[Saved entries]
----

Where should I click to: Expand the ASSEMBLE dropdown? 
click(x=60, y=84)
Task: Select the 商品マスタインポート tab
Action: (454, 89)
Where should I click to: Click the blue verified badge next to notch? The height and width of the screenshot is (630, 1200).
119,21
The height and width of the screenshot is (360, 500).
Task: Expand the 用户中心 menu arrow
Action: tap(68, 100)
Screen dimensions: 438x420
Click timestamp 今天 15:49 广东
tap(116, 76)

----

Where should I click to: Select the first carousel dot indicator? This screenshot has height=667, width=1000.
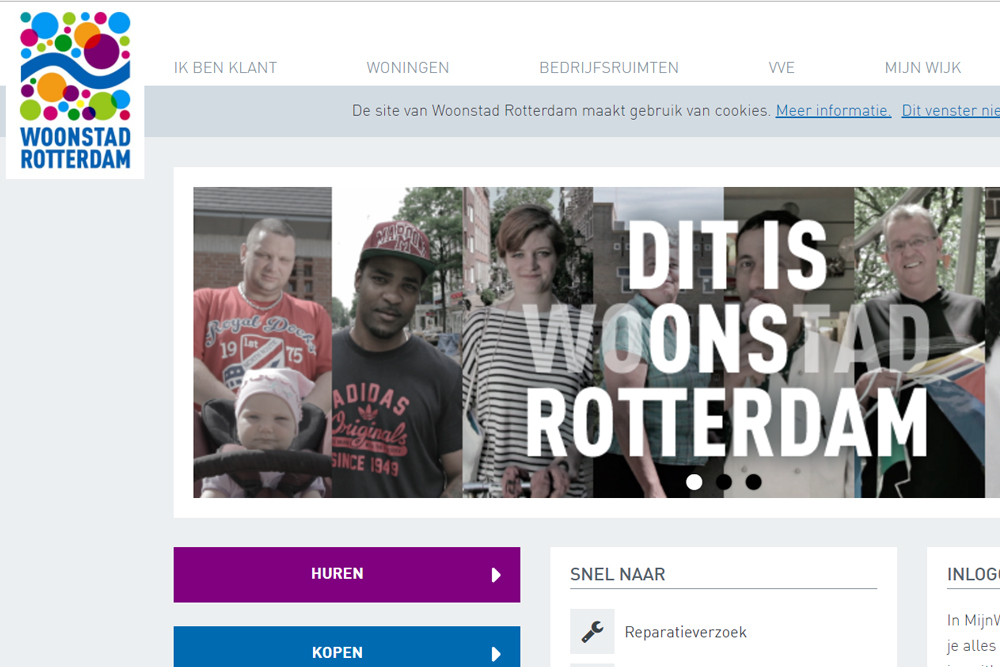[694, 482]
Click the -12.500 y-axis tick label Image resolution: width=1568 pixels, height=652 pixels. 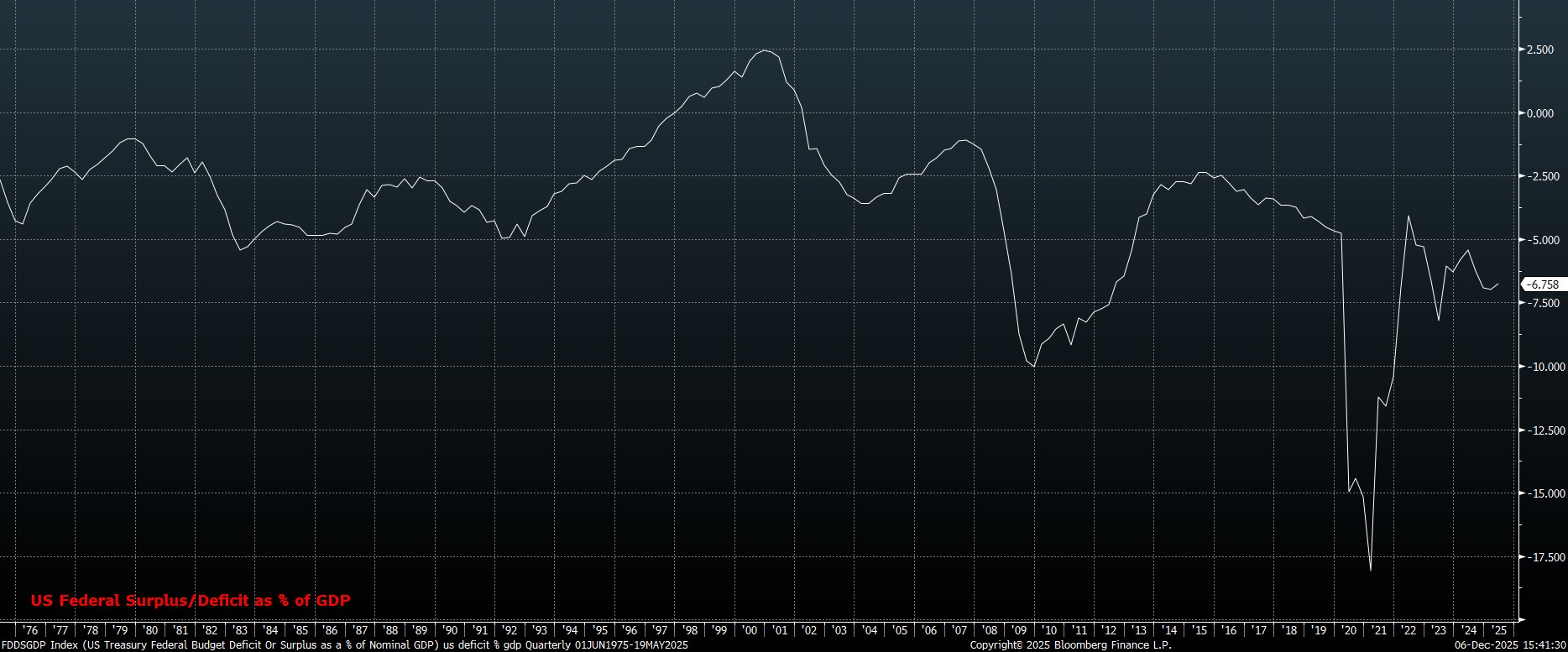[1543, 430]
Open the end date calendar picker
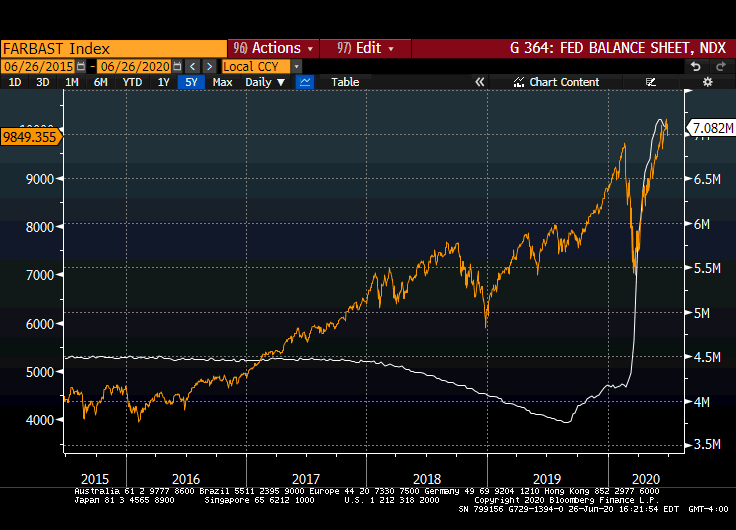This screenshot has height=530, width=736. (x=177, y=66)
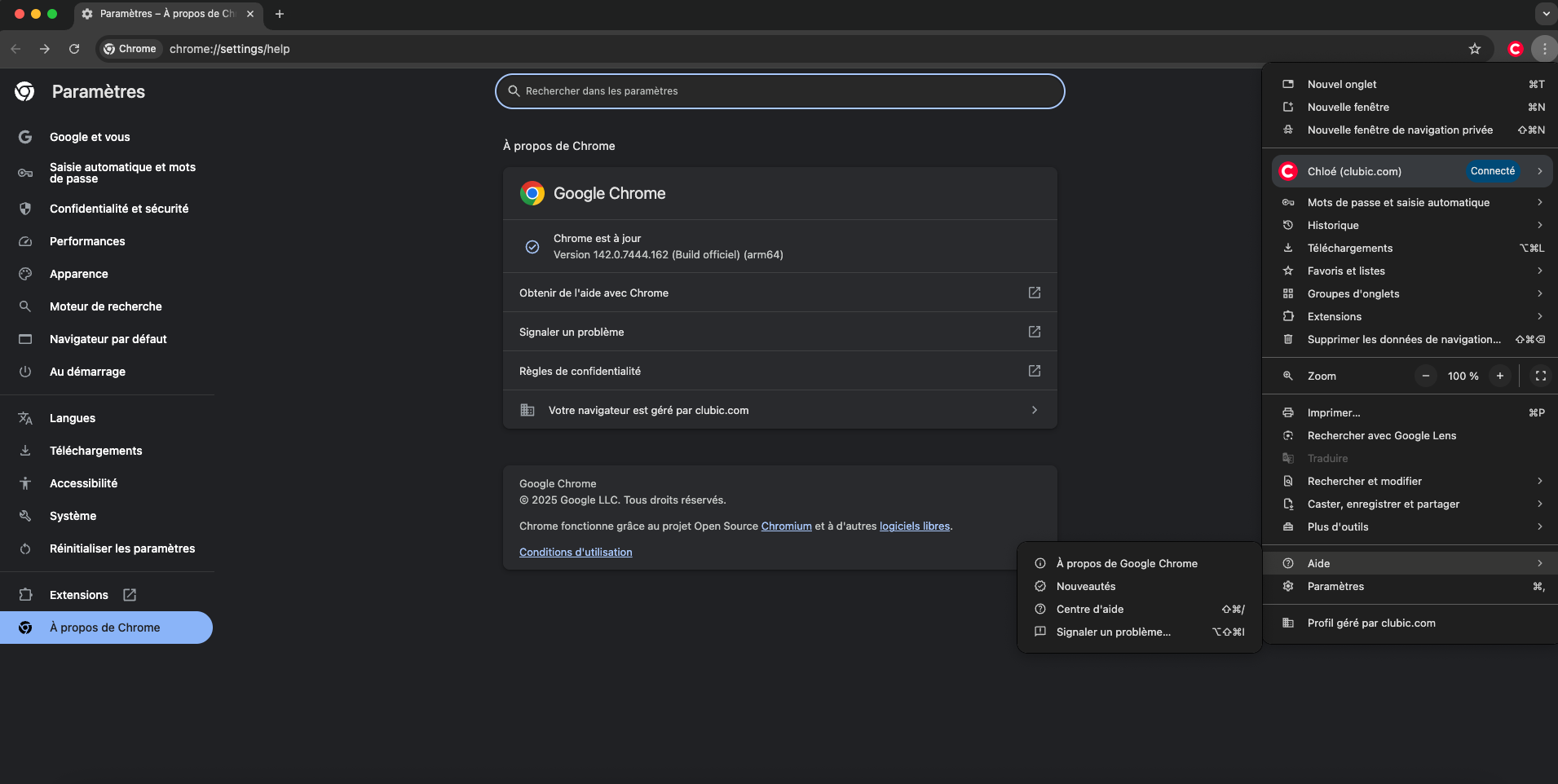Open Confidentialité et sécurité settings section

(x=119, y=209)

----

→ ACTION ITEM
All that belongs in your answer is the stretch of entries above from the line with "Where should I click to: Expand" through the line with "Screen dimensions: 438x420", printed exactly.

→ RESPONSE
Where should I click to: Expand the ASSEMBLE dropdown? 
click(x=60, y=84)
Task: Select the 商品マスタインポート tab
Action: (454, 89)
Where should I click to: Click the blue verified badge next to notch? The height and width of the screenshot is (630, 1200).
119,21
The height and width of the screenshot is (360, 500).
Task: Expand the 用户中心 menu arrow
Action: tap(68, 100)
Screen dimensions: 438x420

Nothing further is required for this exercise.